-- Provided data --
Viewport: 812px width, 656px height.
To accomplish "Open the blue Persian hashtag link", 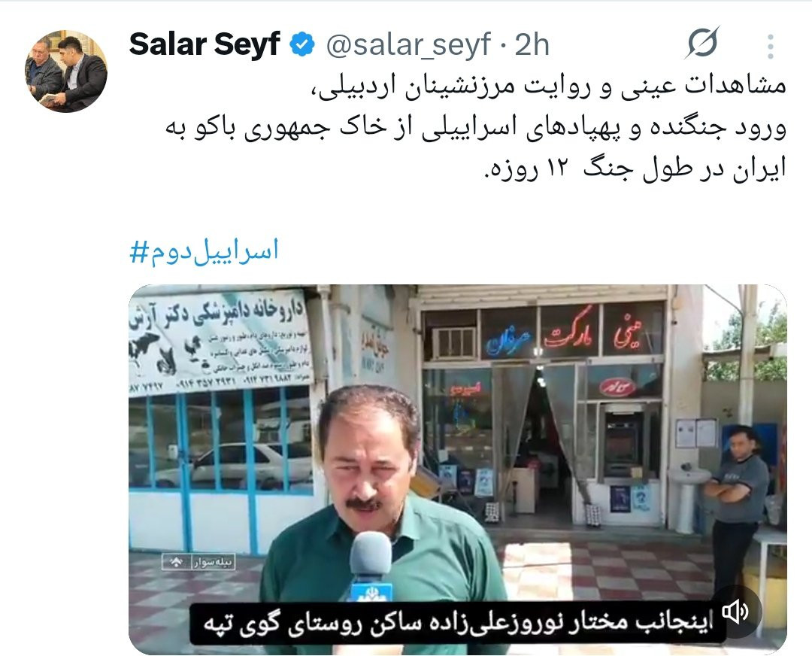I will click(204, 251).
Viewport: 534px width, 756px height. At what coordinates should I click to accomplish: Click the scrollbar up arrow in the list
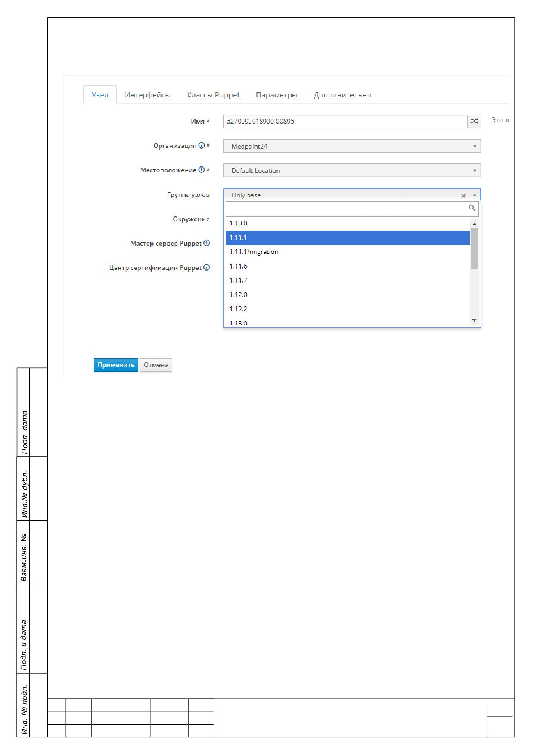(475, 224)
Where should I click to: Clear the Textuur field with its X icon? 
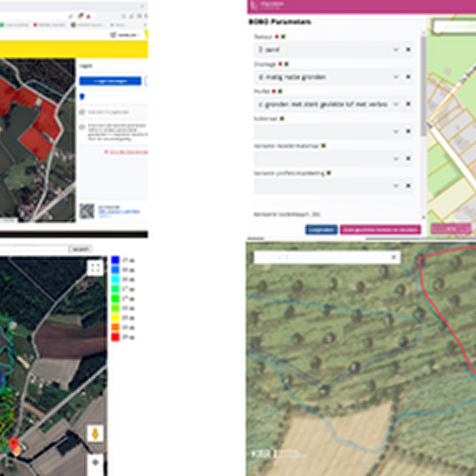[408, 50]
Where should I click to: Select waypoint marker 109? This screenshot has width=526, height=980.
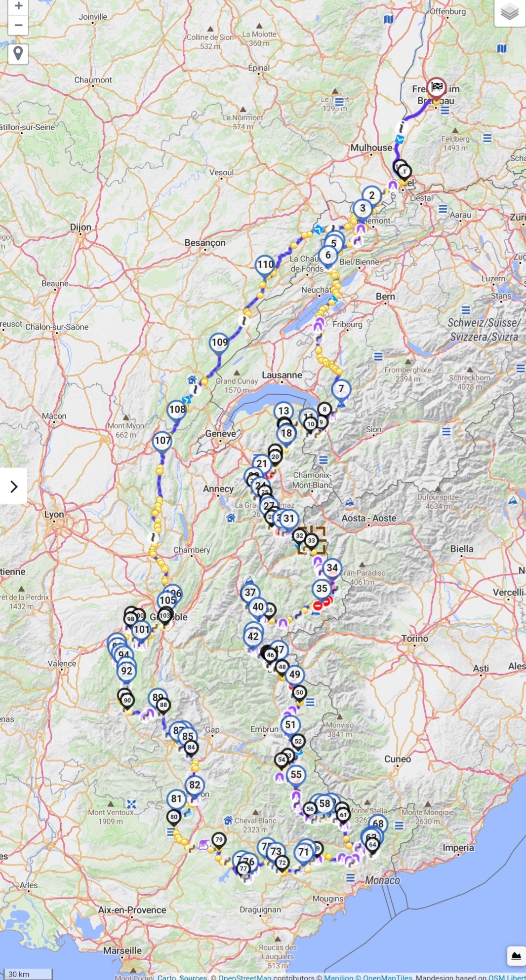[219, 343]
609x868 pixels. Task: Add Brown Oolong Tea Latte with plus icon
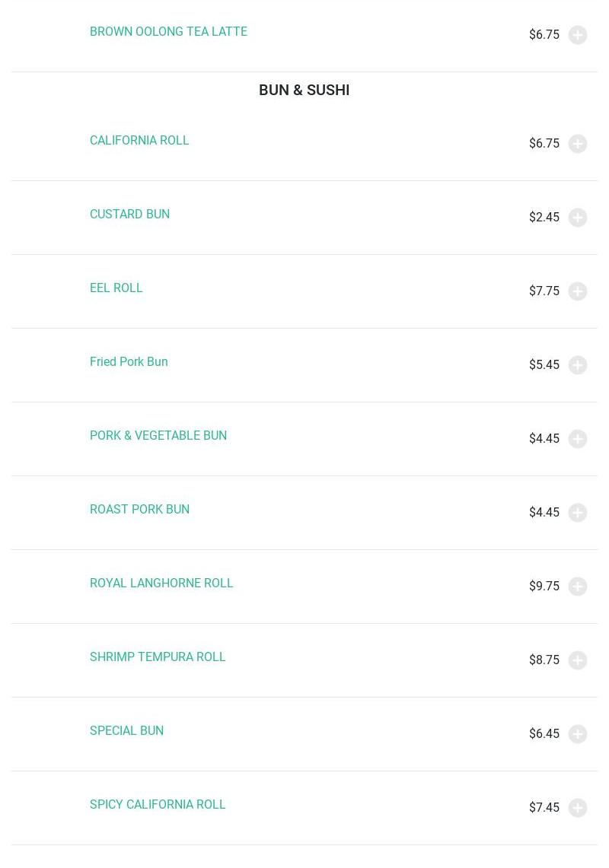[x=578, y=35]
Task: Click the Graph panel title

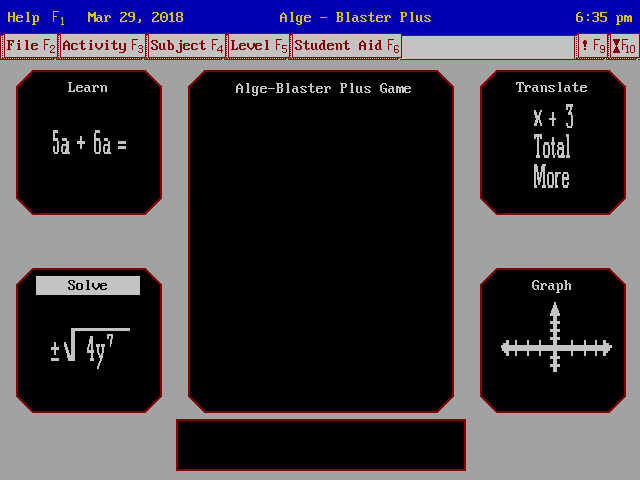Action: point(551,286)
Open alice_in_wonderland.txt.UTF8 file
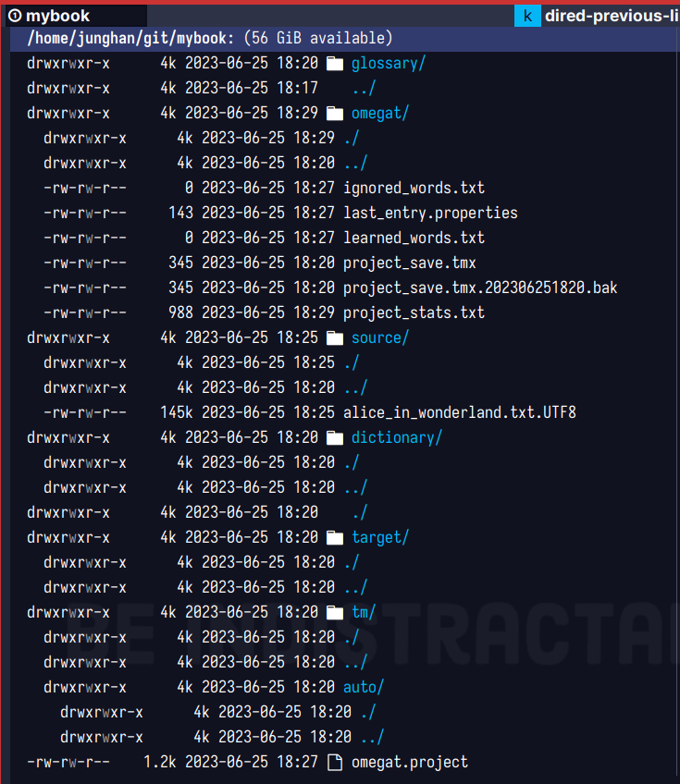The width and height of the screenshot is (680, 784). pos(459,412)
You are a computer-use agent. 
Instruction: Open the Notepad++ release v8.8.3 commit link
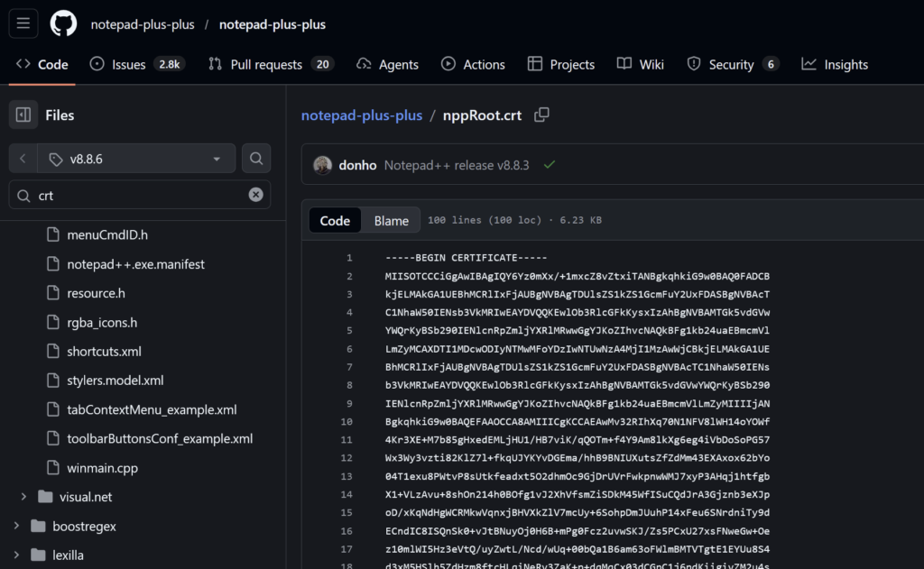(456, 166)
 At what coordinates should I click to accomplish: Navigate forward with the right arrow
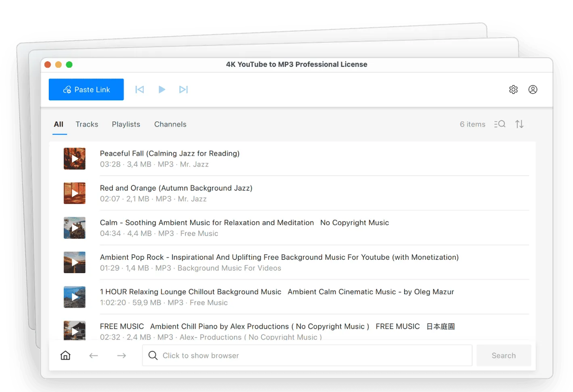[122, 355]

-- Your goal --
The reply should consist only of the lines running from the one with "Open alice_in_wonderland.txt.UTF8 file" through the end of the material, both included, copied exactly; please omit pictures.

-- Answer to the exercise --
Open alice_in_wonderland.txt.UTF8 file
The width and height of the screenshot is (680, 784). pos(459,412)
You are a computer-use agent. 
Instruction: Open the Notepad++ release v8.8.3 commit link
(456, 166)
 At what coordinates should I click to accomplish: Navigate forward with the right arrow
[122, 355]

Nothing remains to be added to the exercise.